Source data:

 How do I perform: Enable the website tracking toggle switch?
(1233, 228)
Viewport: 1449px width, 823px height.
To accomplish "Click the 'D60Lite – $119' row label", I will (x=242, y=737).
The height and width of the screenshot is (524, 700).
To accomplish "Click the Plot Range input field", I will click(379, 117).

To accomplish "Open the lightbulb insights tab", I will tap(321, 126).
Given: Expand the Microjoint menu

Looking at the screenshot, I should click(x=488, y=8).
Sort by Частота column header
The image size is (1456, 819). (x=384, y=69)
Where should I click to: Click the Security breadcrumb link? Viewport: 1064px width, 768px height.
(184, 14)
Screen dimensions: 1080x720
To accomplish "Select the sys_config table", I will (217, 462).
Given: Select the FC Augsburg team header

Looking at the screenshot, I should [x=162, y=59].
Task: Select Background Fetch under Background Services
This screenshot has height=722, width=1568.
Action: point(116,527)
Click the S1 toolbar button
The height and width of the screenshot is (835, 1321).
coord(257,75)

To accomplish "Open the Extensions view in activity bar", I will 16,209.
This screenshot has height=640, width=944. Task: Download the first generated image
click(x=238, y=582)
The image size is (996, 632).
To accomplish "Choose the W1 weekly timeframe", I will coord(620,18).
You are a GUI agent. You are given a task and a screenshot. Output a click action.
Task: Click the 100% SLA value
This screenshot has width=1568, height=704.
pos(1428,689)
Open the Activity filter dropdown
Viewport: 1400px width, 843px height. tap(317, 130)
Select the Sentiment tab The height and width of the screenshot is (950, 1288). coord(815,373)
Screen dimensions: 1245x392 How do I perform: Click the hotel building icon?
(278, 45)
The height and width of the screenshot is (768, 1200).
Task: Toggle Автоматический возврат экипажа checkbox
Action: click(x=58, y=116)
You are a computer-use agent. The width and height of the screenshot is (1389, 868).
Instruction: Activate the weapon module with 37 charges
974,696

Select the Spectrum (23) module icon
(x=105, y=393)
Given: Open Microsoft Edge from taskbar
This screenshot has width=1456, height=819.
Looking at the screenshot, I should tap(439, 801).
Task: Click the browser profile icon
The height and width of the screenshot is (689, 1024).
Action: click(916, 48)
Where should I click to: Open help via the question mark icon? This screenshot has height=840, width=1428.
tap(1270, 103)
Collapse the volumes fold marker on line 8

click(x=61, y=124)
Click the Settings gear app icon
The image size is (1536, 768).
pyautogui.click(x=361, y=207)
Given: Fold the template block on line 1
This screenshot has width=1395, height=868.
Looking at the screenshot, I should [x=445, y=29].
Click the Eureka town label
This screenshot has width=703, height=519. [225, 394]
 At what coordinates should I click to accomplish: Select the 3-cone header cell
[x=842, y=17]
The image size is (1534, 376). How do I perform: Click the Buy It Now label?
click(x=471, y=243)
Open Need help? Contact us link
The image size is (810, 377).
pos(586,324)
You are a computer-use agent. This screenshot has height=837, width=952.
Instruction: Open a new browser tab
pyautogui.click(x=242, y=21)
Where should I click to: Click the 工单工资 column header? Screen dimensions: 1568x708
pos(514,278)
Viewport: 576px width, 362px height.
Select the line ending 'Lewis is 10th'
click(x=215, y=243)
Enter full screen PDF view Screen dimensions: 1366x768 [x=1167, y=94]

The exercise: Render the rows above as a Markdown table with the columns No. and Line, giving each non-blank line its own sequential number and omitting blank lines.

Task solution:
| No. | Line |
|---|---|
| 1 |  How do I perform: Enable the website tracking toggle switch? |
| 2 | (1233, 228) |
| 3 | Viewport: 1449px width, 823px height. |
| 4 | To accomplish "Click the 'D60Lite – $119' row label", I will (x=242, y=737). |
| 5 | The height and width of the screenshot is (524, 700). |
| 6 | To accomplish "Click the Plot Range input field", I will click(379, 117). |
| 7 | To accomplish "Open the lightbulb insights tab", I will tap(321, 126). |
| 8 | Given: Expand the Microjoint menu |
| 9 | Looking at the screenshot, I should click(x=488, y=8). |
| 10 | Sort by Частота column header |
| 11 | The image size is (1456, 819). (x=384, y=69) |
| 12 | Where should I click to: Click the Security breadcrumb link? Viewport: 1064px width, 768px height. |
| 13 | (184, 14) |
| 14 | Screen dimensions: 1080x720 |
| 15 | To accomplish "Select the sys_config table", I will (217, 462). |
| 16 | Given: Select the FC Augsburg team header |
| 17 | Looking at the screenshot, I should [x=162, y=59]. |
| 18 | Task: Select Background Fetch under Background Services |
| 19 | This screenshot has height=722, width=1568. |
| 20 | Action: point(116,527) |
| 21 | Click the S1 toolbar button |
| 22 | The height and width of the screenshot is (835, 1321). |
| 23 | coord(257,75) |
| 24 | To accomplish "Open the Extensions view in activity bar", I will 16,209. |
| 25 | This screenshot has height=640, width=944. Task: Download the first generated image |
| 26 | click(x=238, y=582) |
| 27 | The image size is (996, 632). |
| 28 | To accomplish "Choose the W1 weekly timeframe", I will coord(620,18). |
| 29 | You are a GUI agent. You are given a task and a screenshot. Output a click action. |
| 30 | Task: Click the 100% SLA value |
| 31 | This screenshot has width=1568, height=704. |
| 32 | pos(1428,689) |
| 33 | Open the Activity filter dropdown |
| 34 | Viewport: 1400px width, 843px height. tap(317, 130) |
| 35 | Select the Sentiment tab The height and width of the screenshot is (950, 1288). coord(815,373) |
| 36 | Screen dimensions: 1245x392 How do I perform: Click the hotel building icon? |
| 37 | (278, 45) |
| 38 | The height and width of the screenshot is (768, 1200). |
| 39 | Task: Toggle Автоматический возврат экипажа checkbox |
| 40 | Action: click(x=58, y=116) |
| 41 | You are a computer-use agent. The width and height of the screenshot is (1389, 868). |
| 42 | Instruction: Activate the weapon module with 37 charges |
| 43 | 974,696 |
| 44 | Select the Spectrum (23) module icon |
| 45 | (x=105, y=393) |
| 46 | Given: Open Microsoft Edge from taskbar |
| 47 | This screenshot has width=1456, height=819. |
| 48 | Looking at the screenshot, I should tap(439, 801). |
| 49 | Task: Click the browser profile icon |
| 50 | The height and width of the screenshot is (689, 1024). |
| 51 | Action: click(916, 48) |
| 52 | Where should I click to: Open help via the question mark icon? This screenshot has height=840, width=1428. |
| 53 | tap(1270, 103) |
| 54 | Collapse the volumes fold marker on line 8 |
| 55 | click(x=61, y=124) |
| 56 | Click the Settings gear app icon |
| 57 | The image size is (1536, 768). |
| 58 | pyautogui.click(x=361, y=207) |
| 59 | Given: Fold the template block on line 1 |
| 60 | This screenshot has width=1395, height=868. |
| 61 | Looking at the screenshot, I should [x=445, y=29]. |
| 62 | Click the Eureka town label |
| 63 | This screenshot has width=703, height=519. [225, 394] |
| 64 |  At what coordinates should I click to accomplish: Select the 3-cone header cell |
| 65 | [x=842, y=17] |
| 66 | The image size is (1534, 376). How do I perform: Click the Buy It Now label? |
| 67 | click(x=471, y=243) |
| 68 | Open Need help? Contact us link |
| 69 | The image size is (810, 377). |
| 70 | pos(586,324) |
| 71 | You are a computer-use agent. This screenshot has height=837, width=952. |
| 72 | Instruction: Open a new browser tab |
| 73 | pyautogui.click(x=242, y=21) |
| 74 | Where should I click to: Click the 工单工资 column header? Screen dimensions: 1568x708 |
| 75 | pos(514,278) |
| 76 | Viewport: 576px width, 362px height. |
| 77 | Select the line ending 'Lewis is 10th' |
| 78 | click(x=215, y=243) |
| 79 | Enter full screen PDF view Screen dimensions: 1366x768 [x=1167, y=94] |